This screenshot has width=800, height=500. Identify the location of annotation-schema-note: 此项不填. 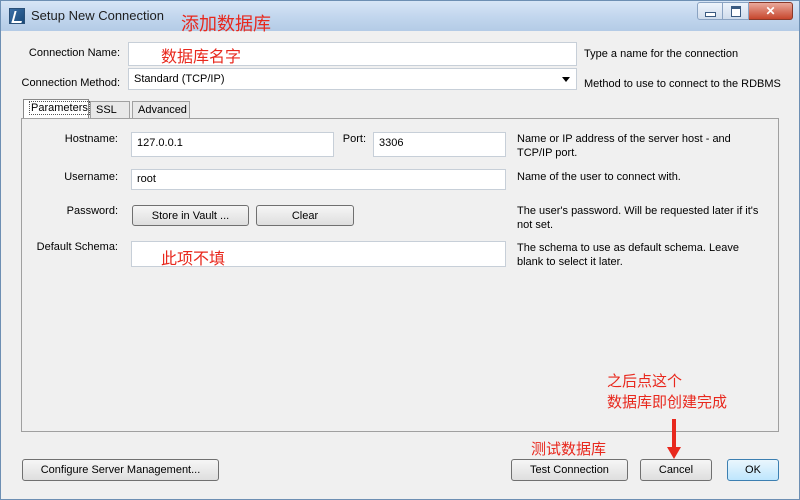
(194, 260).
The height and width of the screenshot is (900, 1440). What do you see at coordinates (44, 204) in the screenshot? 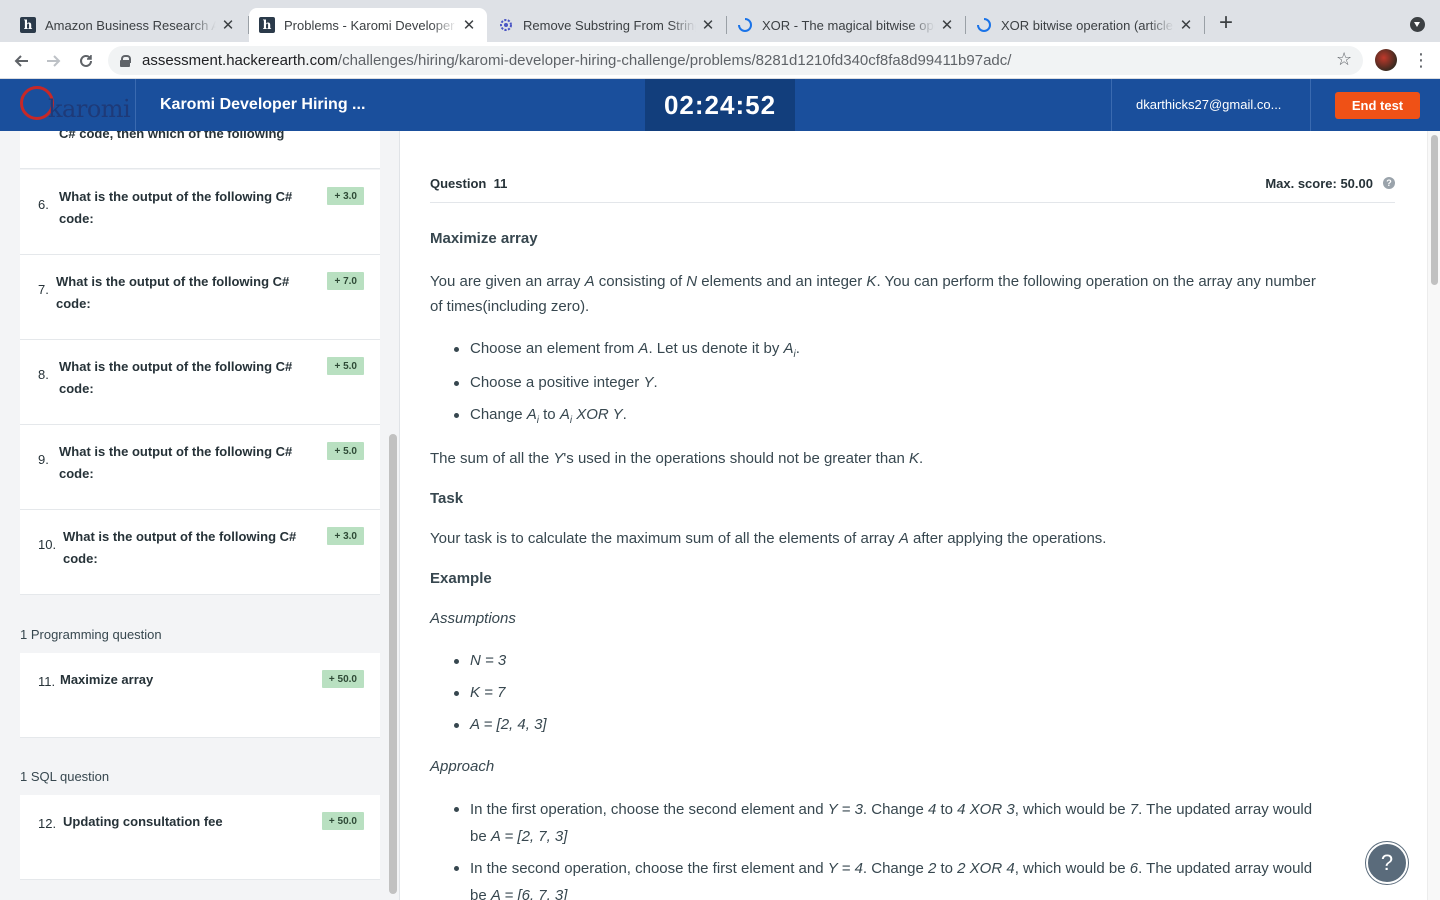
I see `question-number: 6.` at bounding box center [44, 204].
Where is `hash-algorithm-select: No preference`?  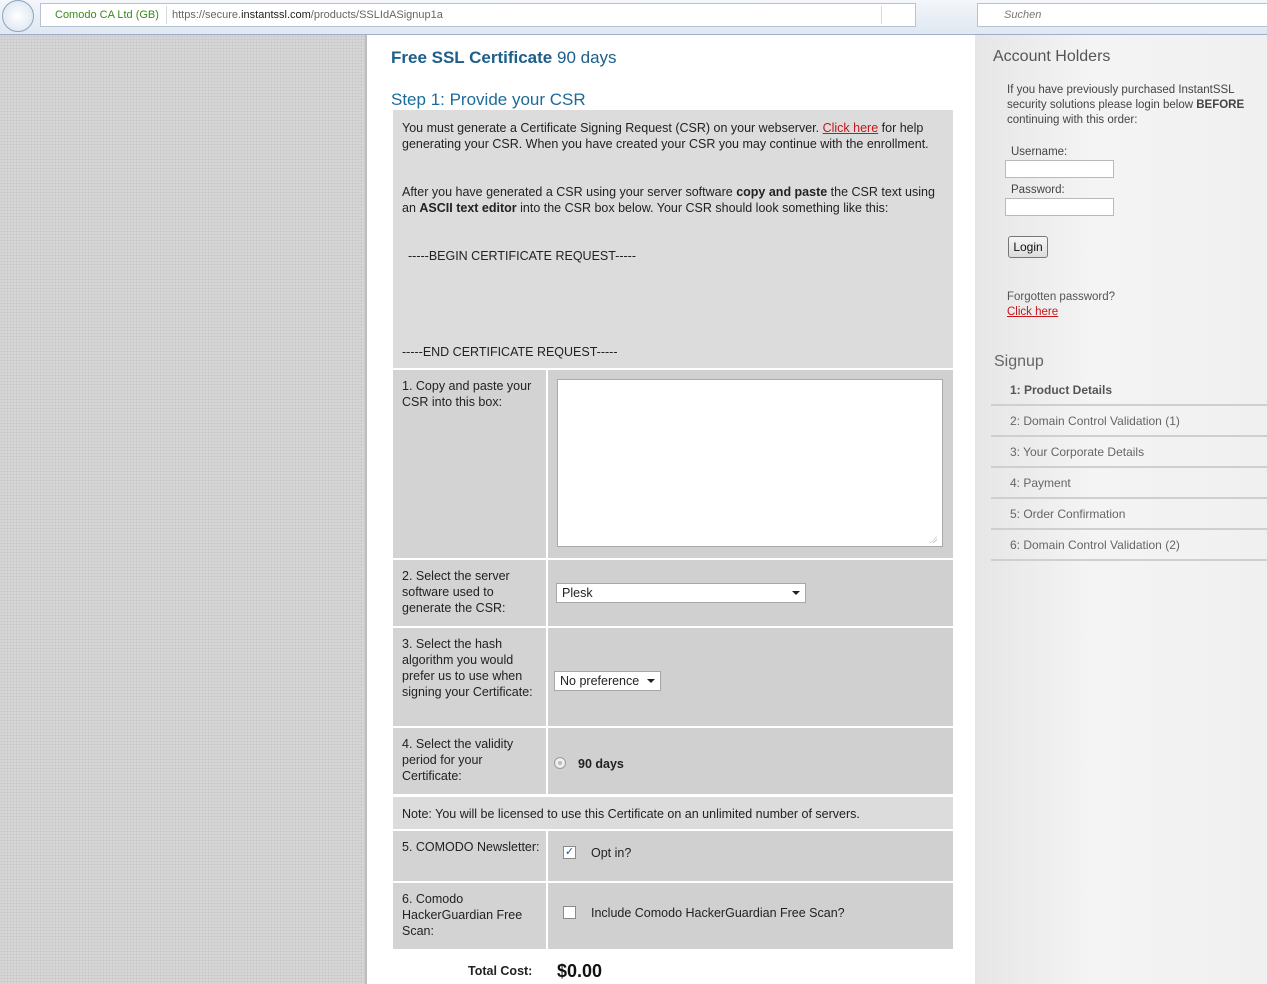
hash-algorithm-select: No preference is located at coordinates (608, 681).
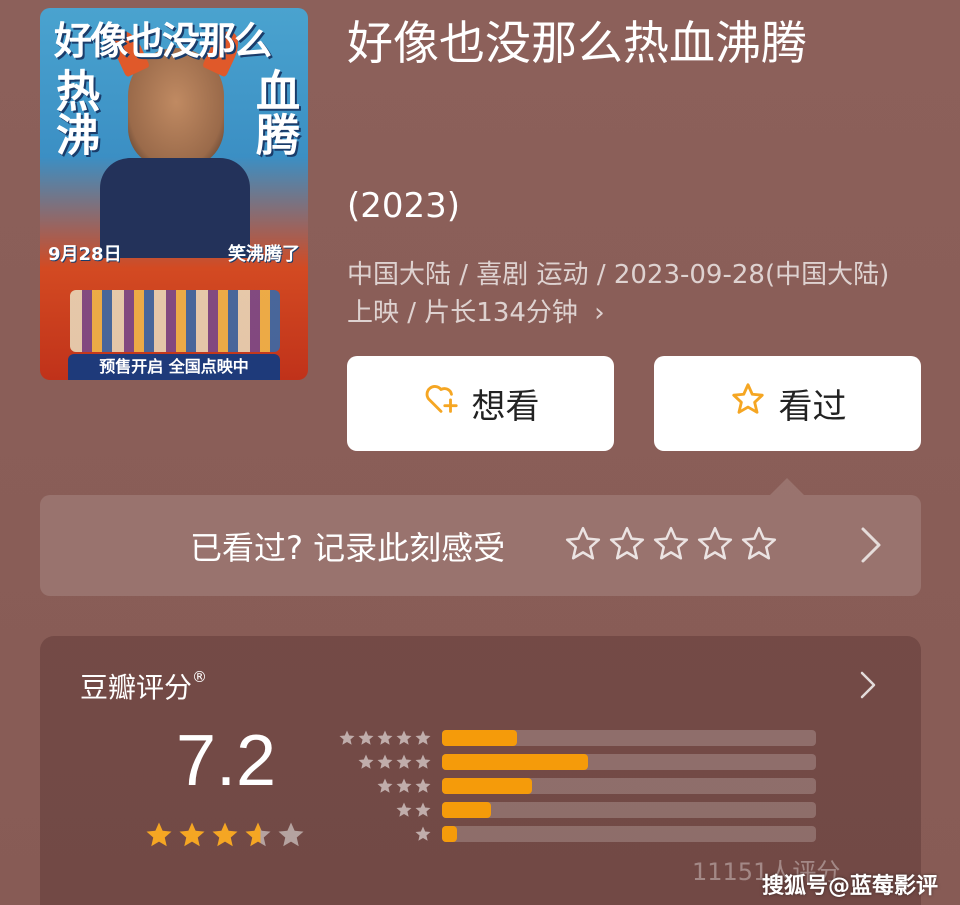 The image size is (960, 905). Describe the element at coordinates (441, 404) in the screenshot. I see `heart-plus-icon` at that location.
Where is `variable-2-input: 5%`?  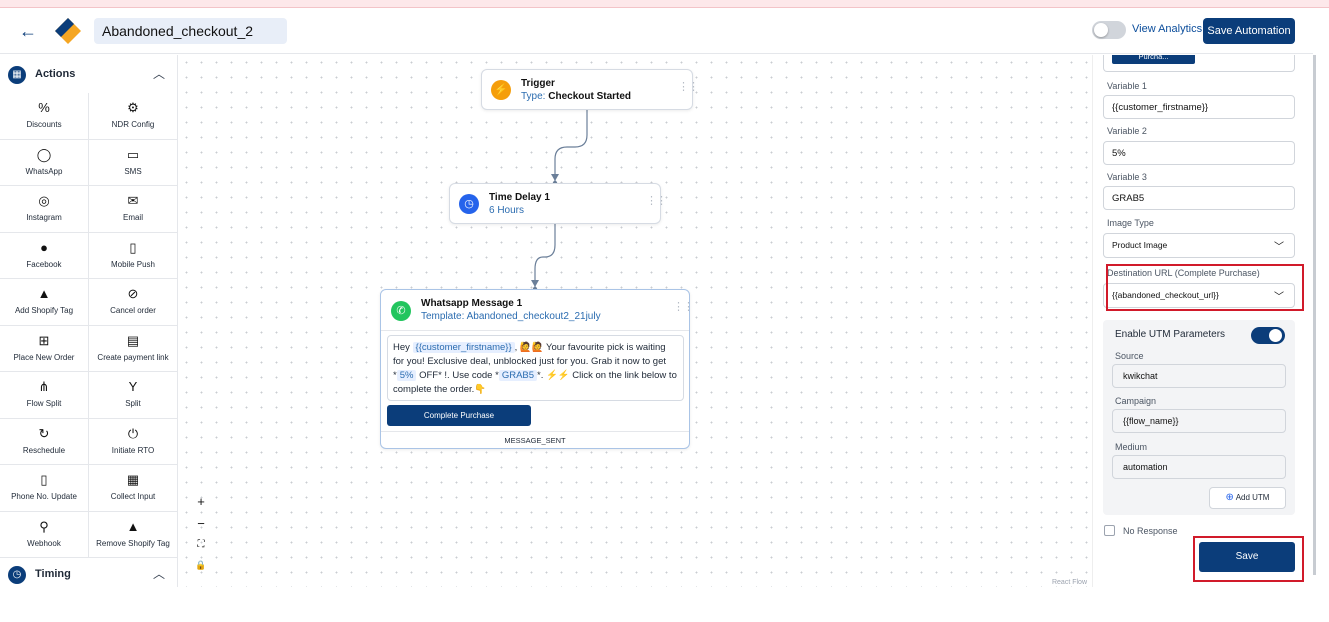
variable-2-input: 5% is located at coordinates (1199, 153).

__What you should do__: Put the entries into a numbered list, starting at the beginning of the entries and ending at the line that contains "The image size", both included. Omit blank lines and leave the pictures out.

__Expected output__:
1. This screenshot has width=800, height=500. Identify the location of annotation-schema-note: 此项不填. 
2. (194, 260).
3. The height and width of the screenshot is (900, 1440). What do you see at coordinates (44, 204) in the screenshot? 
4. I see `question-number: 6.` at bounding box center [44, 204].
5. Where is `hash-algorithm-select: No preference`?  
6. hash-algorithm-select: No preference is located at coordinates (608, 681).
7.  The image size is (960, 905). Describe the element at coordinates (441, 404) in the screenshot. I see `heart-plus-icon` at that location.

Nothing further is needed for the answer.